D’un autre côté, pour les Palestiniens, ces prisonniers sont des héros et leur libération est l’une des nombreuses priorités pour leurs familles éplorées surtout, qui aspirent à voir leurs fils, maris, pères, mères et sœurs libérés. La question des prisonniers est aussi un point de discussion et de négociation permanent entre Israël et l’Autorité palestinienne. Mais Israël refuse catégoriquement de libérer des prisonniers qui ont visiblement sur les mains du « sang juif » tandis que les Israéliens dont les mains sont tâchées du sang palestinien circulent librement et détiennent des postes clé dans la hiérarchie politique et militaire israélienne. Dans un monde plus juste ils seraient jugés comme criminels de guerre par la Haute Cour de Justice de La Haye, Bruxelles ou ailleurs dans le monde libre. A ce sujet, un échange de prisonniers s’est révélé une question extrêmement populaire pour les Palestiniens ou les Libanais.
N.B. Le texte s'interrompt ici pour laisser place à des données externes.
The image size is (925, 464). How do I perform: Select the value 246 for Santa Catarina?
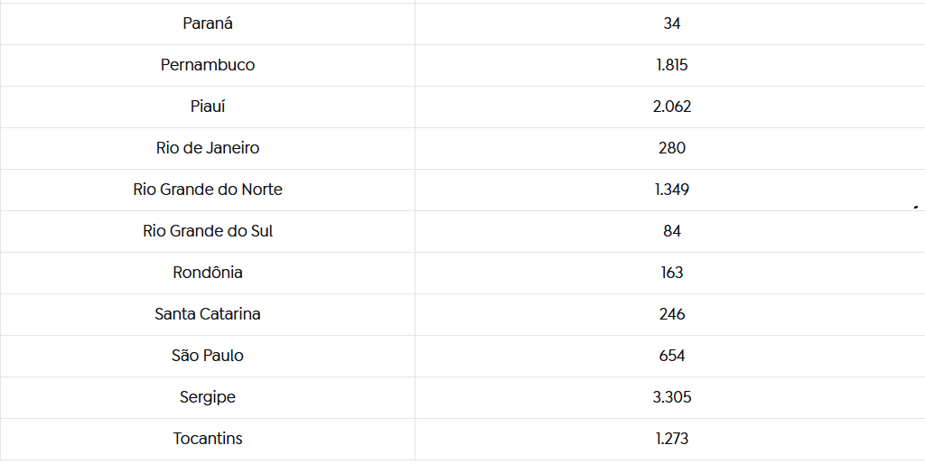coord(672,314)
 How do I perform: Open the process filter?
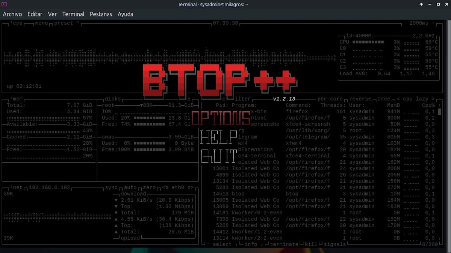242,99
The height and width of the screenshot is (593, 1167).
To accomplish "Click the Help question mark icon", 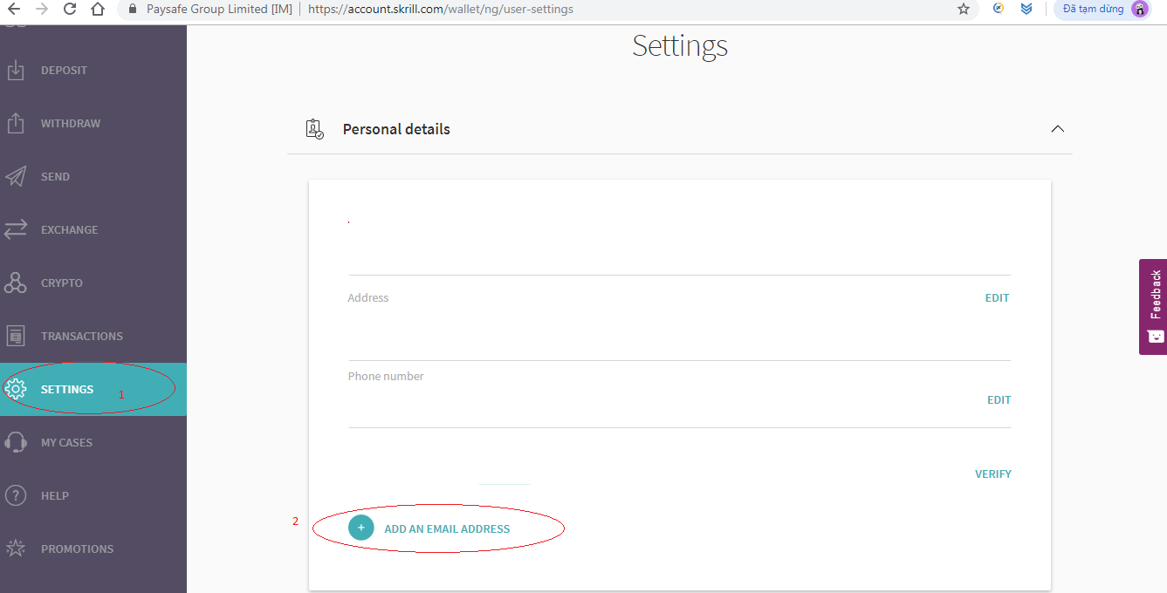I will (x=16, y=495).
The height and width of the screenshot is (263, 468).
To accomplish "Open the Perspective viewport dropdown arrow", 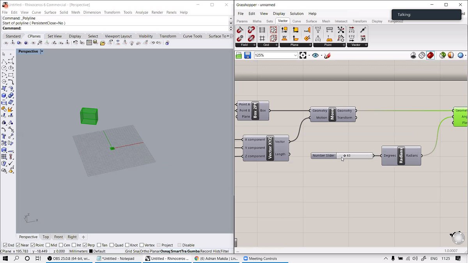I will pos(42,51).
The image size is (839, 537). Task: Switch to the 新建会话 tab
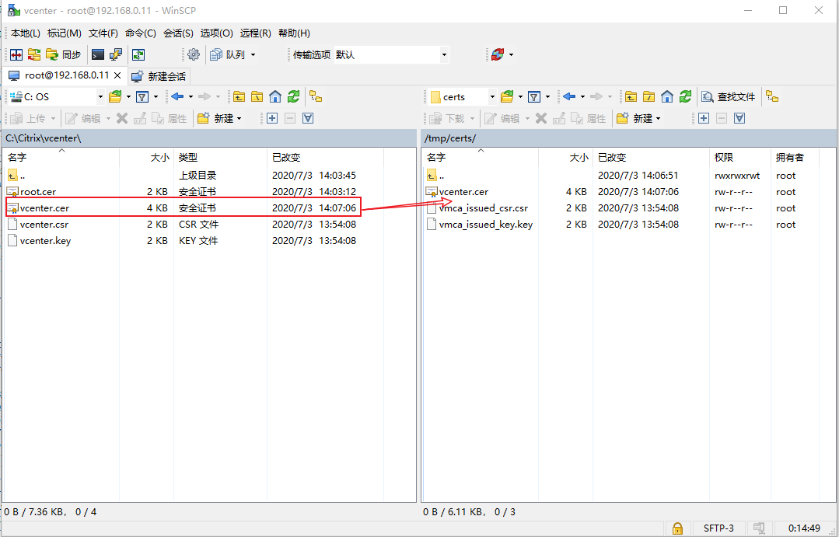(x=159, y=76)
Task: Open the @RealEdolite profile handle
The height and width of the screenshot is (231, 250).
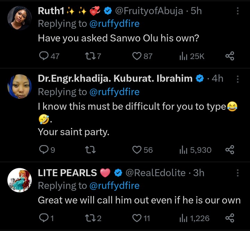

Les Palestiniens pensent que la seule façon de faire libérer ceux qu’ils aiment est de capturer des soldats israéliens dans le but de les échanger avec les Israéliens. C’est la raison, entre autres, pour laquelle le Hamas et d’autres factions palestiniennes ont capturé le caporal Shalit à Gaza et que le Hezbollah a capturé deux soldats israéliens dans une embuscade au sud Liban. Israël, humilié par ces deux captures, a riposté en détruisant le Liban l’été dernier, en tuant des milliers de civils libanais innocents et en déplaçant de centaines de milliers de paysans libanais, mais il n’a pas atteint ses objectifs. A Gaza, la puissante armée d’Israël a envahi le sud de la bande de Gaza, tuant, détruisant les terres agricoles en punition contre les Palestiniens. Depuis la capture de Shalit, plus de 600 civils palestiniens ont été tués et un nombre élevé de femmes et d’enfants innocents ont été blessés ou mutilés.

Mais Shalit est toujours détenu. Les Israéliens ne montrent aucun intérêt particulier dans un échange et Shalit, comme des milliers de détenus palestiniens languissent toujours dans les camps de détention.

Il est grand temps que la communauté internationale mette fin aux violations continues des droits humains des Palestiniens et en particulier des prisonniers palestiniens,que commet Israël.

FRC, 2 septembre 2007

Le FRC (Foreign Relations Committee) est le Comité des Affaires étrangères du Fatah, dont l’objectif déclaré est de promouvoir des relations avec les différents partis politiques, mouvements de libération, Etats et ONG amis au niveau international.